"""
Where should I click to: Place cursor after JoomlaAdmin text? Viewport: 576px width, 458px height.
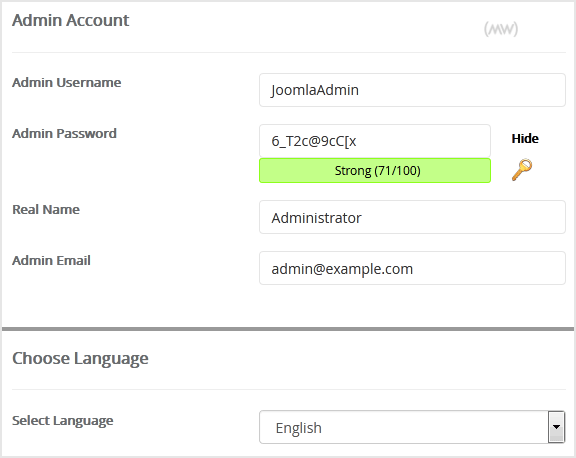tap(360, 90)
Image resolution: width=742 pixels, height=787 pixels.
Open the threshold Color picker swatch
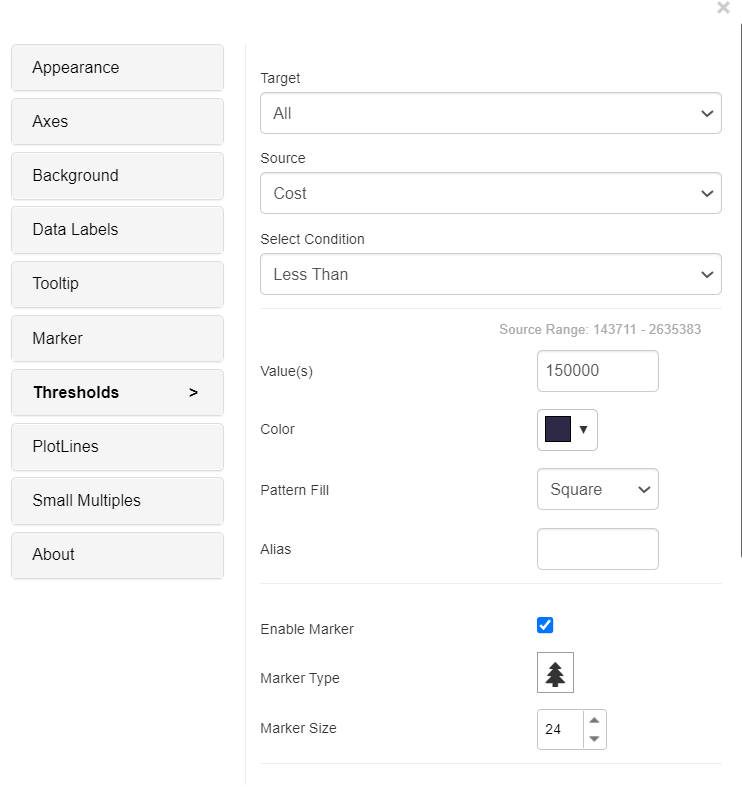coord(567,430)
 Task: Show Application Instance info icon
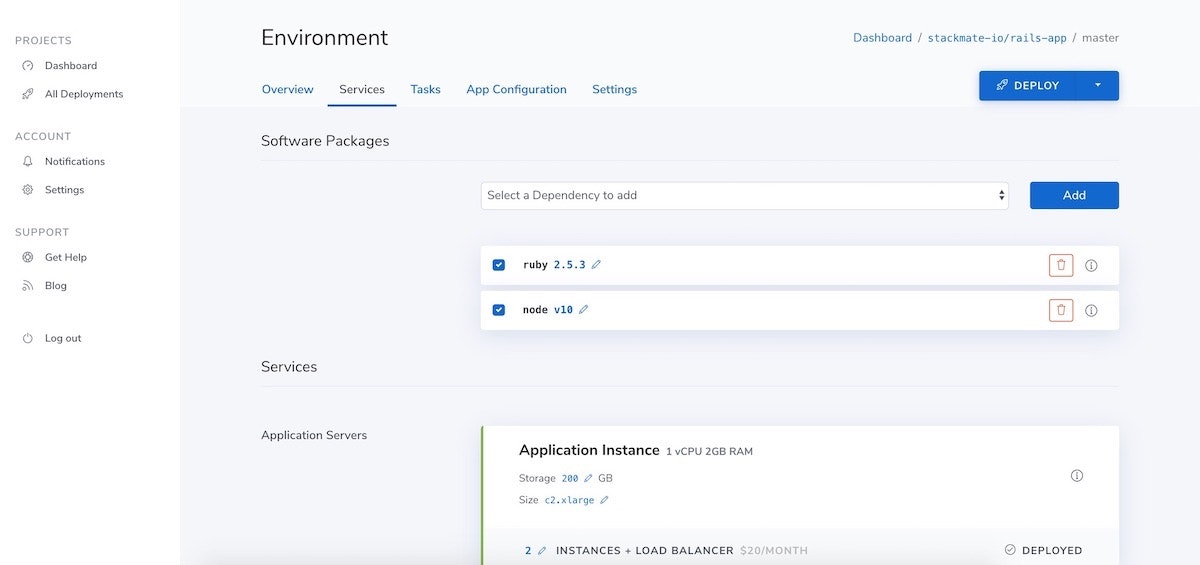[1077, 476]
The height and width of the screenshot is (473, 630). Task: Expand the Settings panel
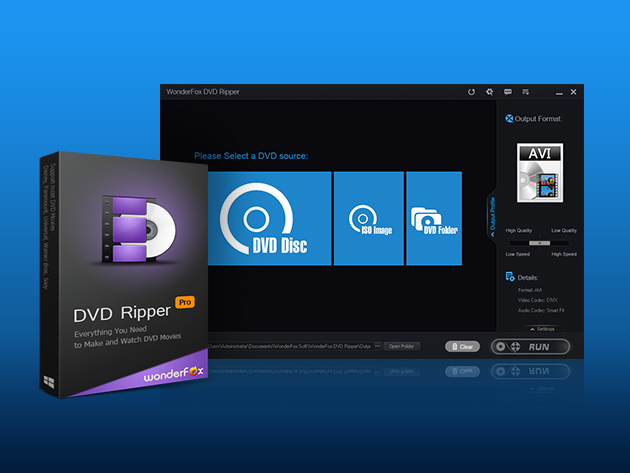541,328
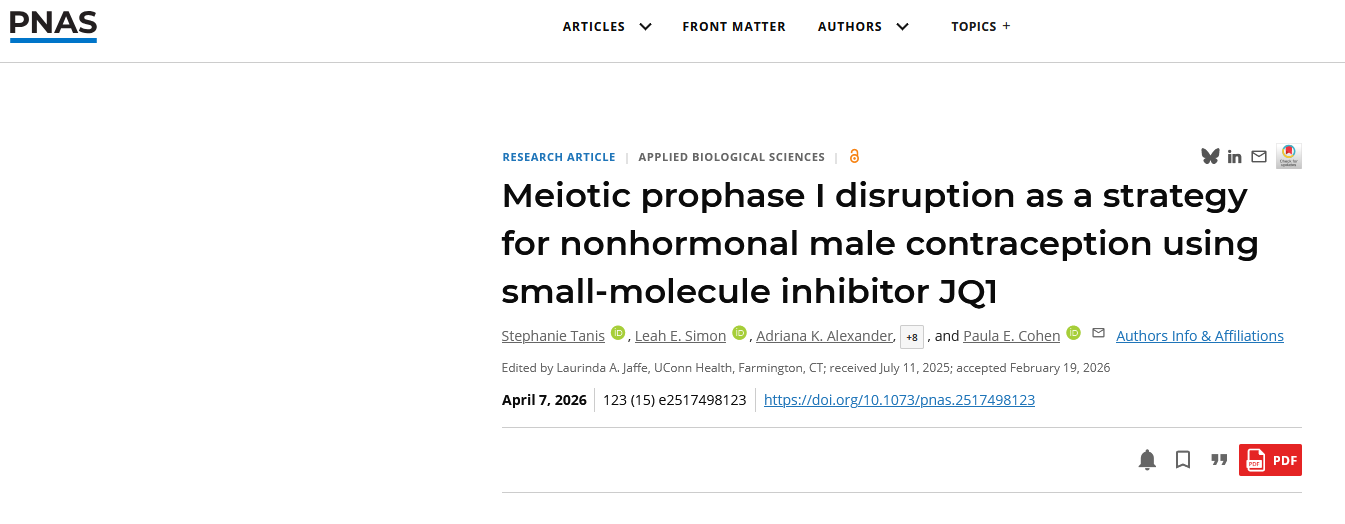Click the email share icon near title

[x=1259, y=156]
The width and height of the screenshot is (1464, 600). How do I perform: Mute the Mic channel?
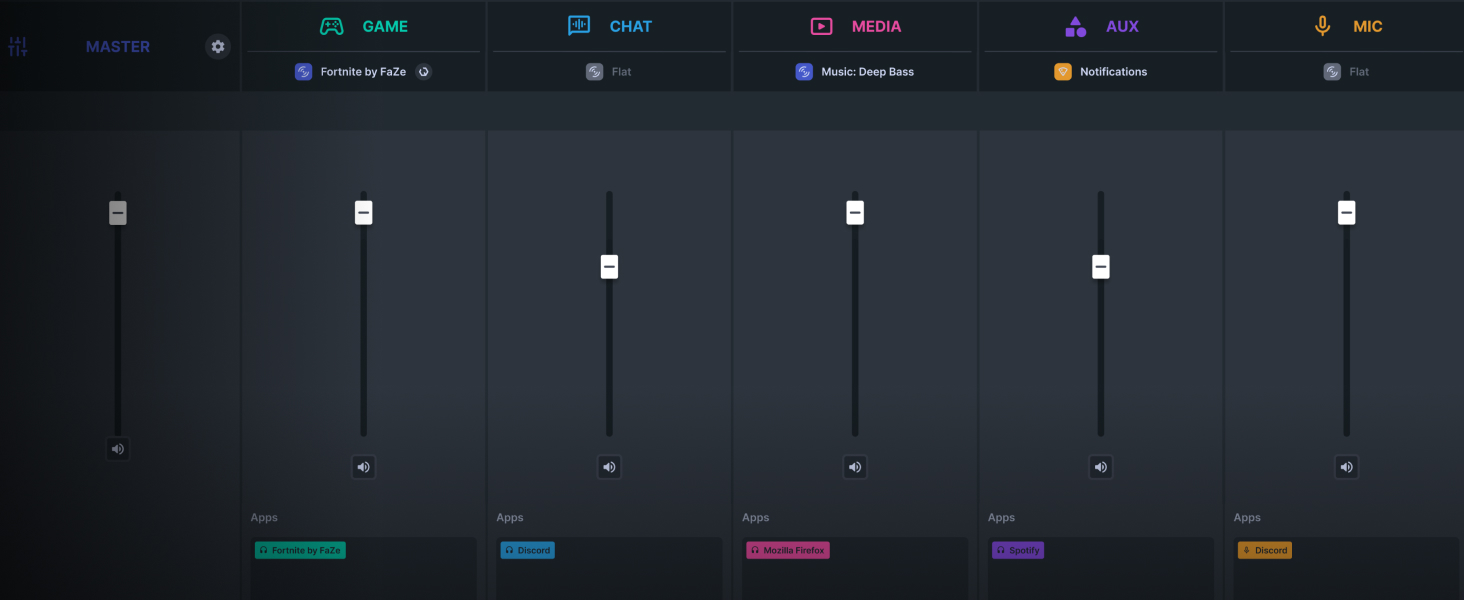(x=1346, y=467)
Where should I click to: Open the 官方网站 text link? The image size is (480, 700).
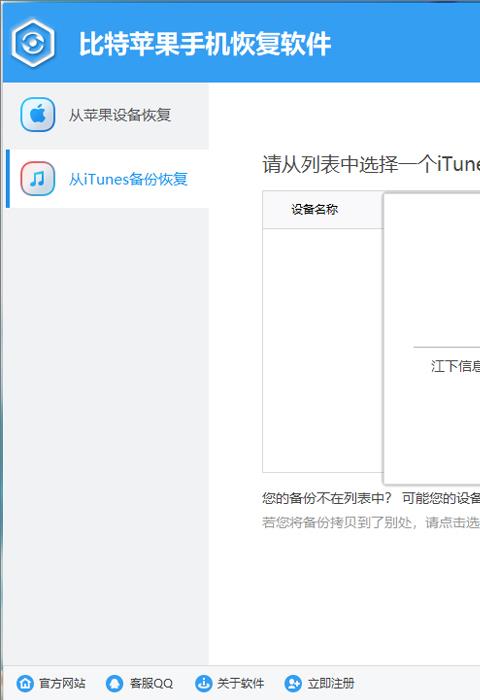click(x=62, y=683)

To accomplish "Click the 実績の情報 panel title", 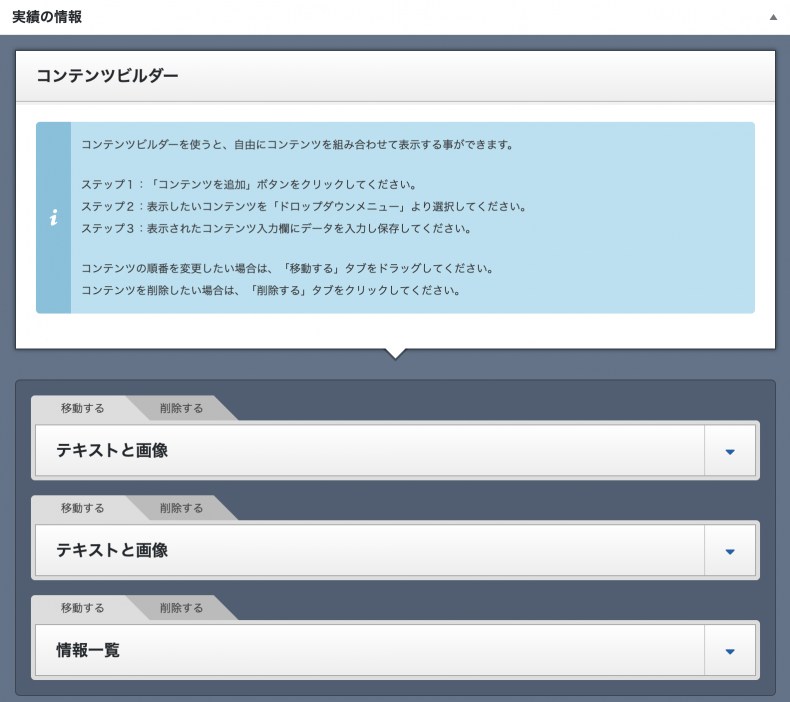I will point(47,17).
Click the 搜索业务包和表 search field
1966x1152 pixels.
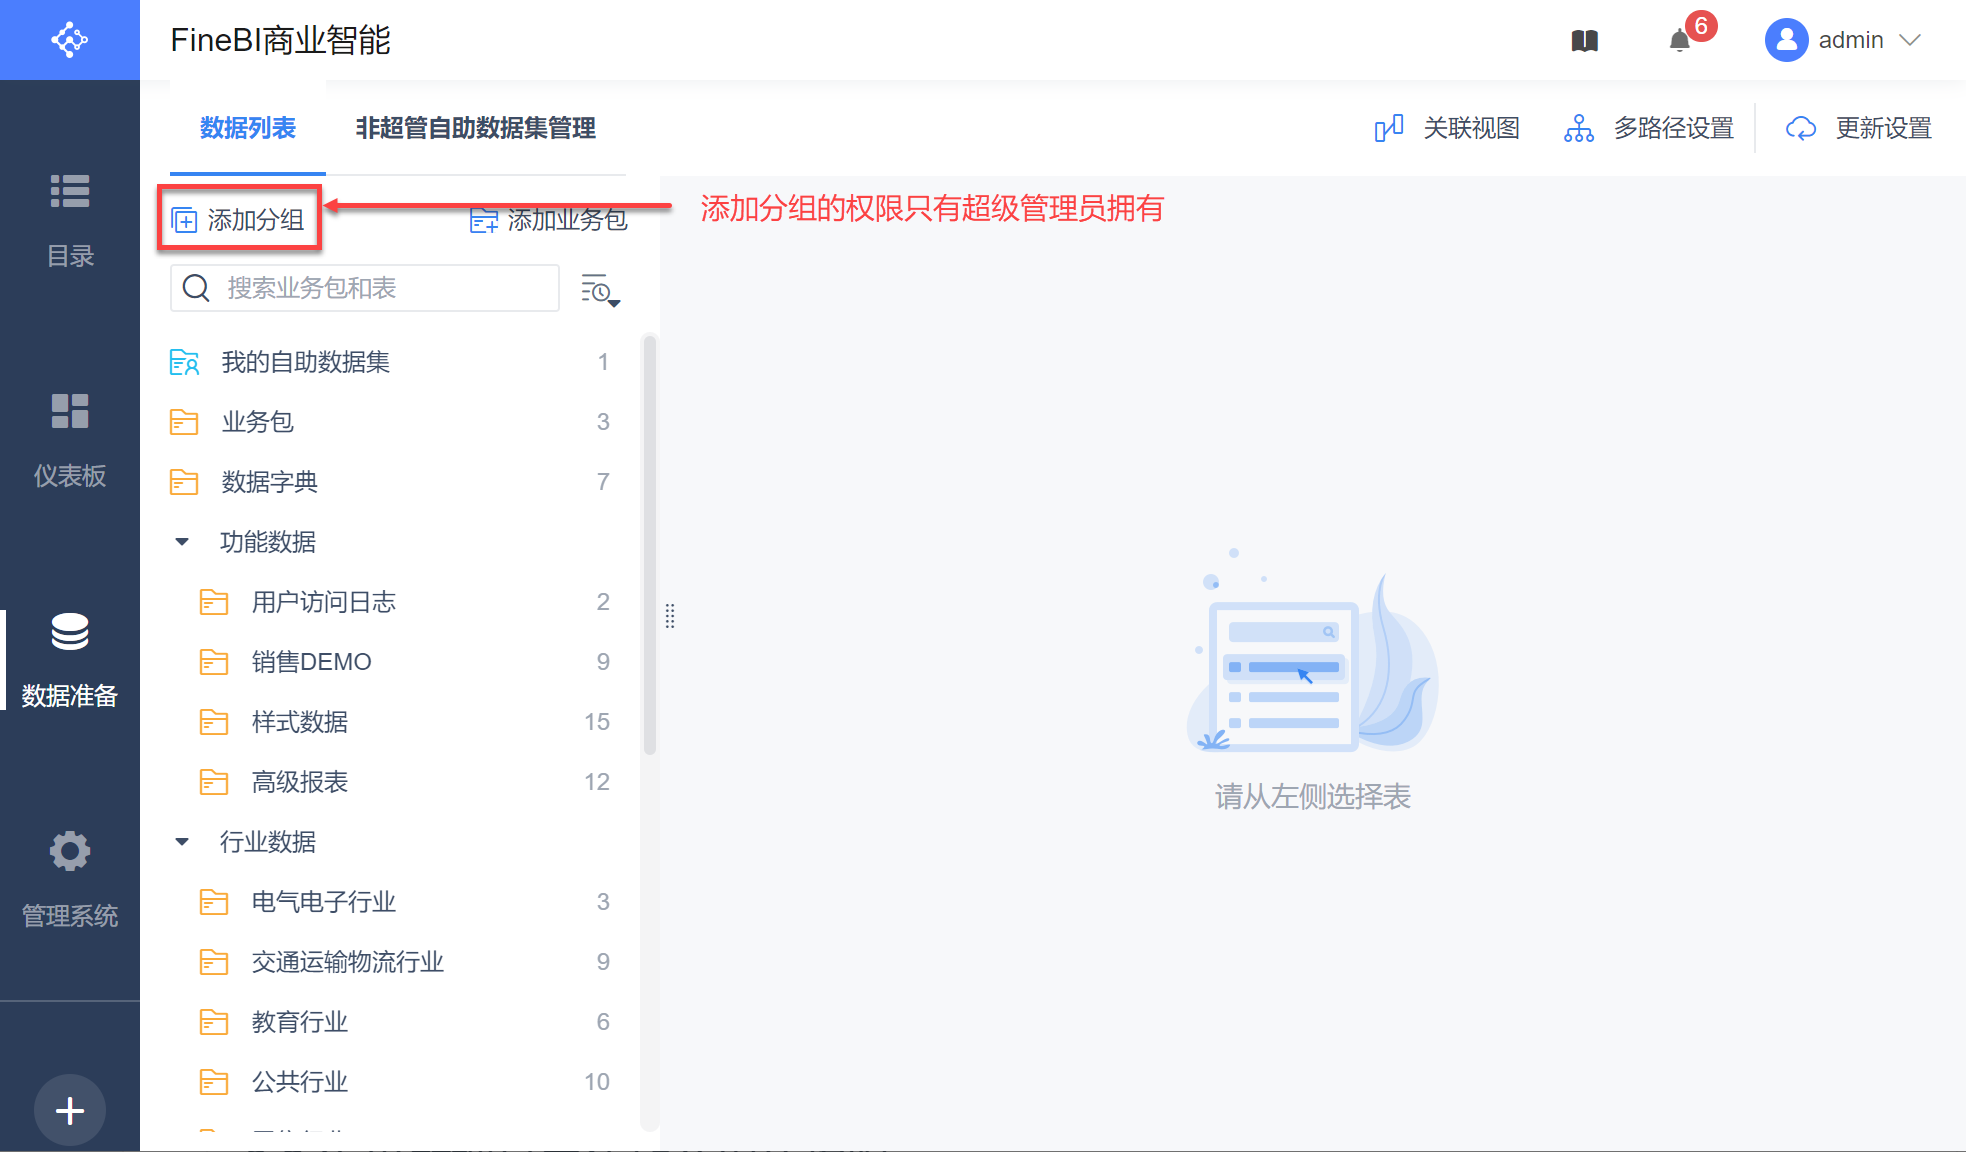click(380, 288)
"""
▸ **Exercise aim**
Copy out the stretch of data above from the line containing "The height and" through the line containing "(x=1346, y=467)", leaving out the pictures.

▸ **Problem solution**
The height and width of the screenshot is (473, 630). Task: Expand the Settings panel
541,328
Click the email share icon near title

[x=1259, y=156]
The width and height of the screenshot is (1464, 600). How do I perform: Mute the Mic channel?
(x=1346, y=467)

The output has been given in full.